|Title||Fine Fraction Indicator Mineral Signatures of Porphyry, VMS and other deposits|
|Author||Lougheed, H D; McClenaghan, M B; Layton-Matthews, D|
|Source||Geological Association of Canada-Mineralogical Association of Canada, Joint Annual Meeting, Abstracts Volume vol. 40, 2017.|
|Links||Online - En ligne|
|Alt Series||Earth Sciences Sector, Contribution Series 20160430|
|Publisher||Geological Association of Canada|
|Publisher||Mineralogical Association of Canada|
|Meeting||Geological Association of Canada - Mineralogical Association of Canada Joint Annual Meeting; Kingston; CA; May 14-18, 2017|
|Media||paper; on-line; digital|
|Subjects||metallic minerals; mineralogy; general geology; indicator elements; mineral exploration; exploration methods; diamond; gold; base metals; scanning electron microscope (SEM)|
|Program||Intrusion/Porphyry Ore Systems, Targeted Geoscience Initiative (TGI-4)|
|Abstract||The use of indicator mineral methods for mineral exploration in glaciated terrain has been slowly expanding since the 1960s when they were first used for gold and diamond exploration. Today, indicator
minerals are used for exploration for a broad range of commodities including diamonds, gold, PGE, and base metals. For indicator minerals to be effectively recovered from till samples, they must be sufficiently dense to allow separation and
concentration from till using gravity methods. Indicator minerals are generally present in low concentrations within till (ppb levels), and therefore large samples (10-20 kg) are commonly necessary to obtain significant and useful numbers of grains
in a sample. After density separation, the resulting heavy mineral concentrate (HMC) samples are sieved to a desired fraction for examination under a binocular microscope.|
Grain size has traditionally been a limiting factor on analysis, as
material smaller than 0.250 mm is too small to manipulate accurately and increasing grain counts make thorough examination impractical. This study plans to utilize a scanning electron microscope equipped with an energy dispersive x-ray spectrometer
(EDS) and Mineral Liberation Analysis (MLA) automated quantitative mineralogy software to enable rapid quantification of the modal mineralogy and grain size/shape characteristics of <0.250 mm HMC.

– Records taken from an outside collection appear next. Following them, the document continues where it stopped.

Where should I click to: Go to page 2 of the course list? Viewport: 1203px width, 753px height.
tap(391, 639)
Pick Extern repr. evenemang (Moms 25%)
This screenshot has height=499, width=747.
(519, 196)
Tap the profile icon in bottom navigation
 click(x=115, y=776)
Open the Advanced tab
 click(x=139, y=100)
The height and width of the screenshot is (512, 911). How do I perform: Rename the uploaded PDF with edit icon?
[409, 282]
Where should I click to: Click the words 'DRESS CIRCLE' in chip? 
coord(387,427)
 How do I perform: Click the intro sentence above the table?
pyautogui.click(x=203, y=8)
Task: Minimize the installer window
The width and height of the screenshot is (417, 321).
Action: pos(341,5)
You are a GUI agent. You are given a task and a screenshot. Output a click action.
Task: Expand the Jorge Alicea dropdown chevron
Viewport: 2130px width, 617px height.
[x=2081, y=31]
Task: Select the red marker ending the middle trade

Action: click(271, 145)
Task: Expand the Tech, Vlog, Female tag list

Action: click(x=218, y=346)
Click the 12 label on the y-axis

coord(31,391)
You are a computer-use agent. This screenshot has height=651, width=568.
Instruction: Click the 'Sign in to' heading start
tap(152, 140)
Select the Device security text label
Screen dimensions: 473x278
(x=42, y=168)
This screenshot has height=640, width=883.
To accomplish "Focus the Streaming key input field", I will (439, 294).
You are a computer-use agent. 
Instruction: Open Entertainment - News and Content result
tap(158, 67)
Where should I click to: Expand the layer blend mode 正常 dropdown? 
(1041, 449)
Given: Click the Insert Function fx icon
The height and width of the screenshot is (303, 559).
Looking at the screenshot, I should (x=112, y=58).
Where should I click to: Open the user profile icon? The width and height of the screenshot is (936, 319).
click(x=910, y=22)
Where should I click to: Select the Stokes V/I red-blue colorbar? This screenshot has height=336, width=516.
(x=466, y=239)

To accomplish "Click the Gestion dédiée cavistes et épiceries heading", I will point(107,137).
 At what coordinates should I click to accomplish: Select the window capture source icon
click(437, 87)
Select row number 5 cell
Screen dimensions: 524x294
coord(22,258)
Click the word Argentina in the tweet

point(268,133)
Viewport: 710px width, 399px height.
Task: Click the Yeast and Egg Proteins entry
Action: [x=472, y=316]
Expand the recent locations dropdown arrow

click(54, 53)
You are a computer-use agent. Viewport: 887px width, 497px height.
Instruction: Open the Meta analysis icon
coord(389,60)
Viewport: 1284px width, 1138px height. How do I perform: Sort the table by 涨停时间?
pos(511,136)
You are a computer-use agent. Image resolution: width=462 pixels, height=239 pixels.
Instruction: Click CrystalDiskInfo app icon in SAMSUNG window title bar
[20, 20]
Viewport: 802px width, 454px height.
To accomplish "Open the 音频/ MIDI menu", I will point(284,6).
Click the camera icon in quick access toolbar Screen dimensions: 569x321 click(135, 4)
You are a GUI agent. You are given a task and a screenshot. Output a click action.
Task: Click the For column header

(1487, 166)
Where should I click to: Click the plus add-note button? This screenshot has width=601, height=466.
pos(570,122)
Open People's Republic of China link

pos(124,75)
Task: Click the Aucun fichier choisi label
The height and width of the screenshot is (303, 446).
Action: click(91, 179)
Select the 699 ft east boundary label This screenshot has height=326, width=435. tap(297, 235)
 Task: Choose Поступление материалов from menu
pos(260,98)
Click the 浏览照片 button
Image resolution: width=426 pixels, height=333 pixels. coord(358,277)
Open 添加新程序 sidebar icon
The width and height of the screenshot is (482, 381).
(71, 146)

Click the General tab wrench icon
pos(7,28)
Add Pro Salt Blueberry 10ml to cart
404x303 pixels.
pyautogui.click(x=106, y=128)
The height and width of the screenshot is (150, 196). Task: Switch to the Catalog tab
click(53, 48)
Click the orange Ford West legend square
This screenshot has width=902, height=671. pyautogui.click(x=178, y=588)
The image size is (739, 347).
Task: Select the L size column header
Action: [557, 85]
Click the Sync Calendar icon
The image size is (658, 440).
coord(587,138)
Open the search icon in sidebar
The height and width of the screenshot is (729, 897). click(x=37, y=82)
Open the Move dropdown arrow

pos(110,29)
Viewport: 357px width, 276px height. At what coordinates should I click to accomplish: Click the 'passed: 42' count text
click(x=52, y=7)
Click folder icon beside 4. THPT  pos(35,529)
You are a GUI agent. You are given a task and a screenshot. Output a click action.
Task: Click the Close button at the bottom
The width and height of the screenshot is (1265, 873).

The first phase of study has focused on the
handling and effective separation of <0.250 mm HMC material into meaningful size fractions. The fine grain size makes material loss and contamination a serious concern, and thus the authors have designed proprietary, single-use sieves that can be
disposed of between sample runs. This eliminates the chance of cross contamination between samples due to ineffective cleaning. Protocol for the effective handling of this fine material, focusing on minimizing loss and contamination while maintaining
the efficacy of the sieving procedure, have been designed and implemented. The observed grain size distributions
and material loss within the four size fractions chosen for study have given superior results than those obtained with standard
stainless steel laboratory sieves.
The next phase of study (currently ongoing) sees the mounting of each size fraction into epoxy ring mounts, which are subsequently quartered and reassembled into a second mount, giving a planar surface with both
basal and cross sectional surfaces available for SEM analysis. The resulting MLA scans will allow the construction of mineralogical databases for each sample and the characterization of each fraction of till.
|Summary||(Plain Language Summary, not published)|
This abstract reports preliminary results for new heavy mineral processing methods to allow for the characterization of minerals that indicate porphyry
Cu and VMS fertility. This research is part of the GSC's TGI 5 Program.